[DOCUMENT SEGMENT]:
** BEGIN **
Combining appropriated imagery from commercial slogans and signage, art history and personal narratives, Smith’s work fuses a sharp humour with socio-political commentary addressing the oppression of Indigenous cultures. Her abstract landscapes, populated by maps, horses, and canoes, are overlayed with newspaper clippings, found imagery, and corporate logos, to create mixed media works which expose the overlooked history of her ancestors. Her I See Red series began in 1992 as a critical response to the quincentennial celebrations of Christopher Columbus’s invasion, “to remind viewers that Native Americans are still alive”. Later in her career, Smith’s practice developed into sculptures and assemblages such as the Trade Canoe series which foregrounds contemporary concerns of deforestation and climate change.
** END **
[STATED PROBLEM 1]: Please list the three things that the passage on Smith's art says populate her abstract landscapes.
[STATED PROBLEM 2]: Extend the passage on Smith's art by writing what comes next after its final sentence.

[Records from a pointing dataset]
** BEGIN **
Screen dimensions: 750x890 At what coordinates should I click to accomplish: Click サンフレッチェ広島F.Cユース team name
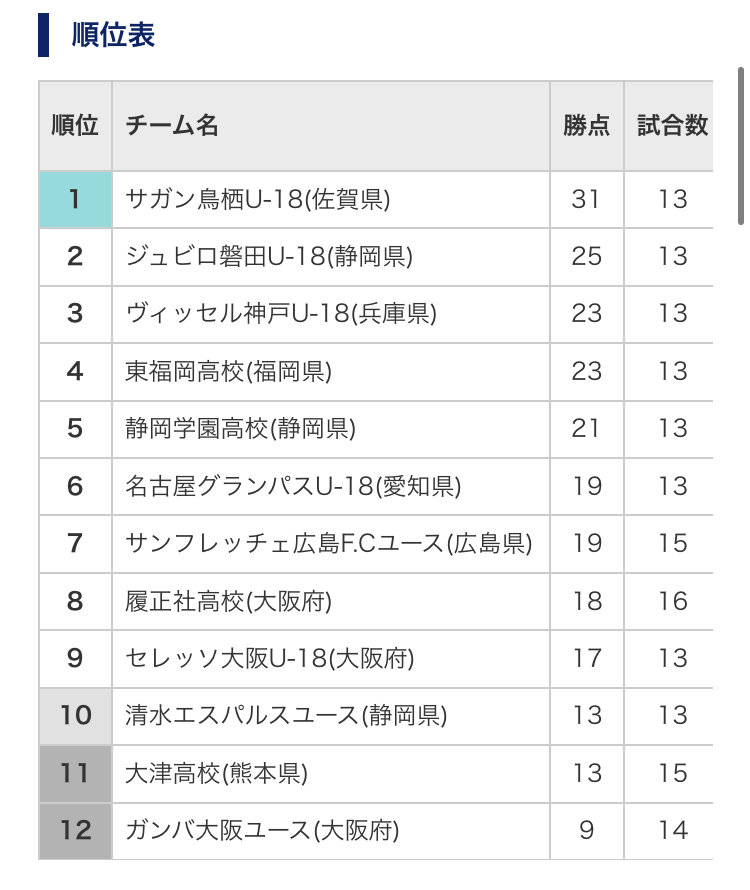tap(328, 544)
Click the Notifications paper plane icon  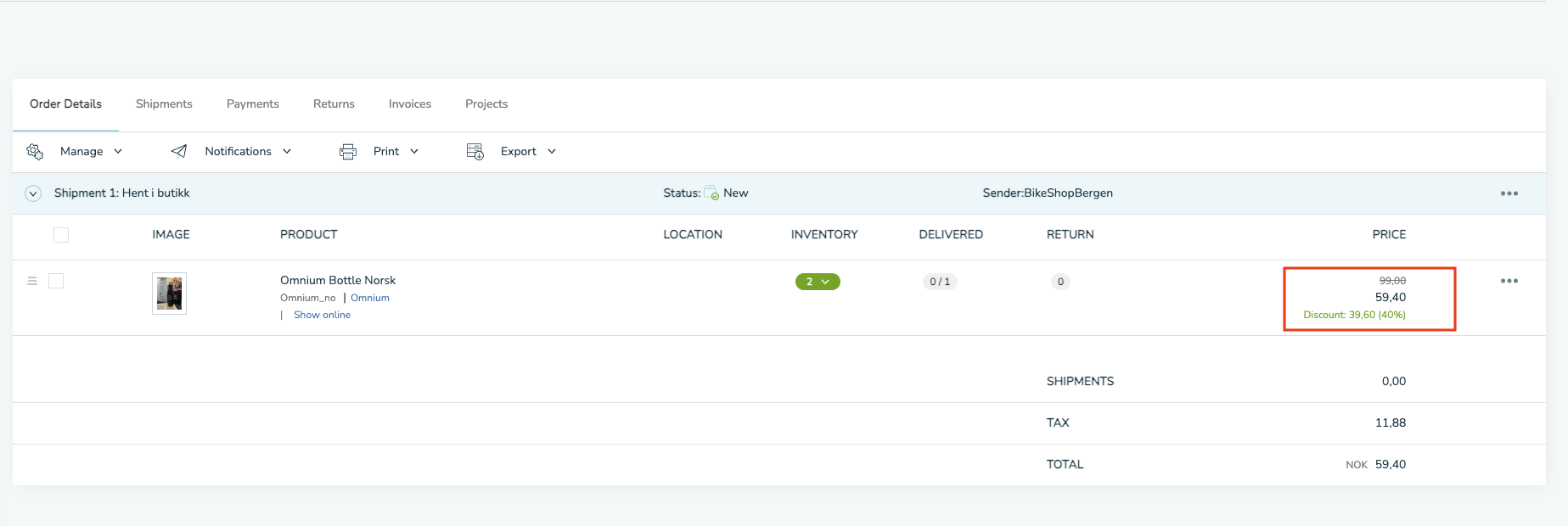click(x=179, y=151)
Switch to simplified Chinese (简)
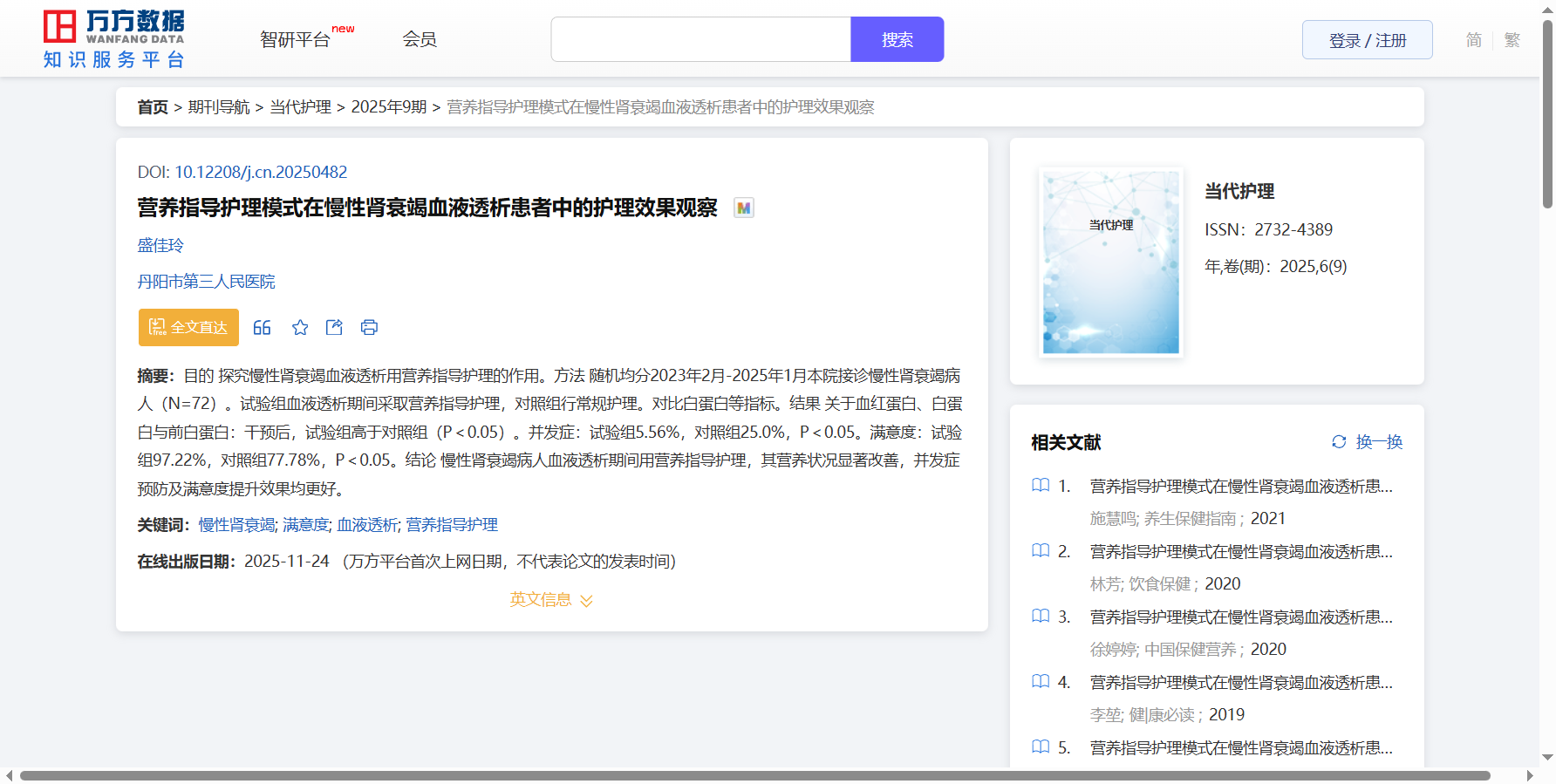This screenshot has height=784, width=1556. tap(1473, 40)
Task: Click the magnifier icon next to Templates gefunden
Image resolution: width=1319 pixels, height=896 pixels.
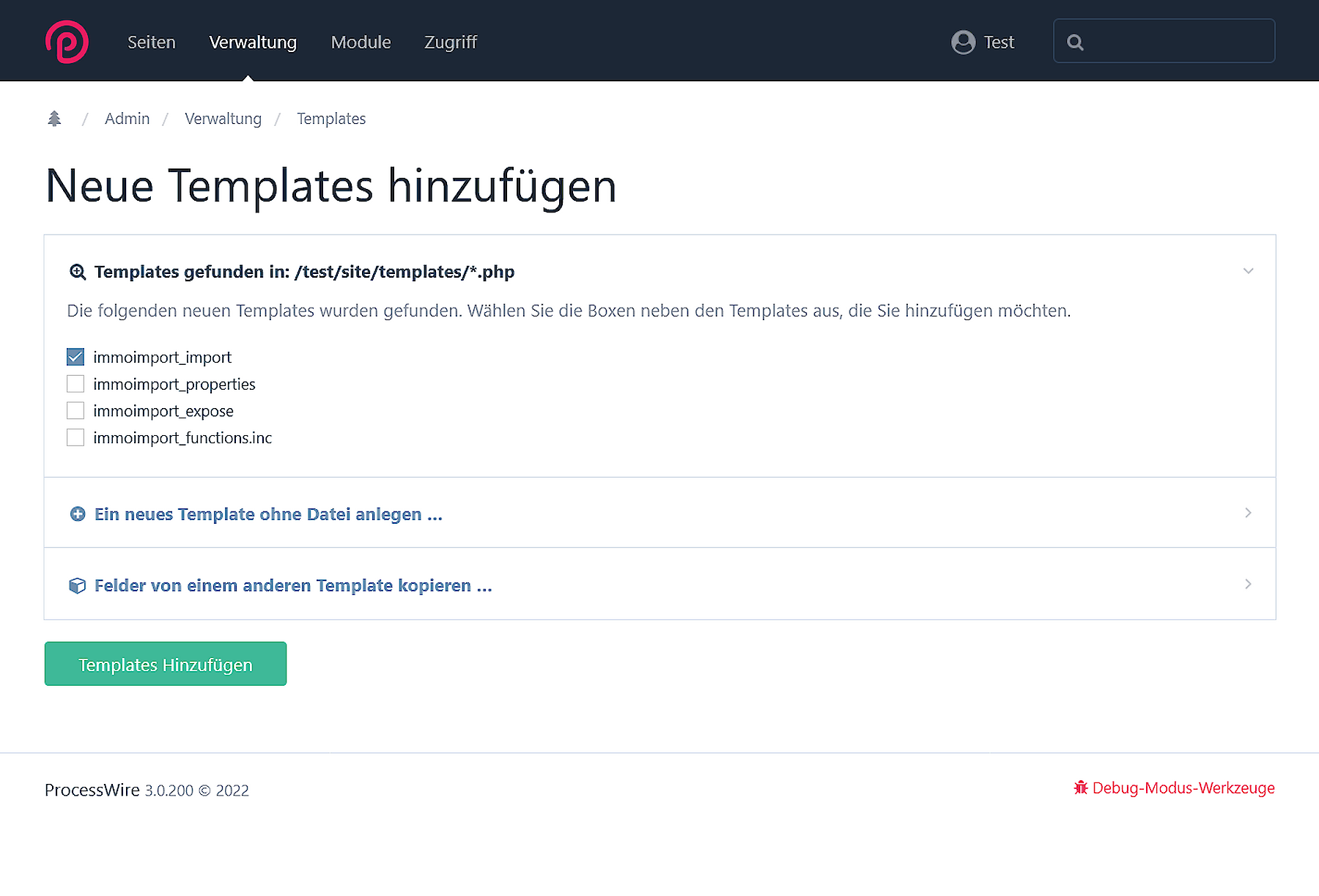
** END **
[RESPONSE 1]: maps, horses, canoes

[RESPONSE 2]:
Smith’s commitment to advocating for Native artists was as integral to her practice as her own art and she worked tirelessly to break what she called the “buckskin ceiling”. She played a pivotal role in curating and promoting exhibitions that amplified Indigenous voices, such as the 1985 touring exhibition Women of Sweetgrass, Cedar, and Sage (organised with Harmony Hammond) and inclusion in Lucy Lippard’s seminal 1990 text Mixed Blessings. Smith was the first Native artist to have a painting acquired by the National Gallery of Art, Washington D.C. (2020), and the first to have a retrospective at the Whitney Museum of American Art, New York (2023).

In June 2025, Stephen Friedman Gallery will open Smith’s first solo exhibition in the UK: a historical survey of paintings and drawings with a room devoted to the paintings that the artist was working on at the time of her death. Garth Greenan Gallery in New York will host a concurrent solo exhibition of Smith’s work which will include a new large-scale bronze sculpture. In November 2025, Fruitmarket in Edinburgh will open Wilding,the first posthumous exhibition of her work in a public institution.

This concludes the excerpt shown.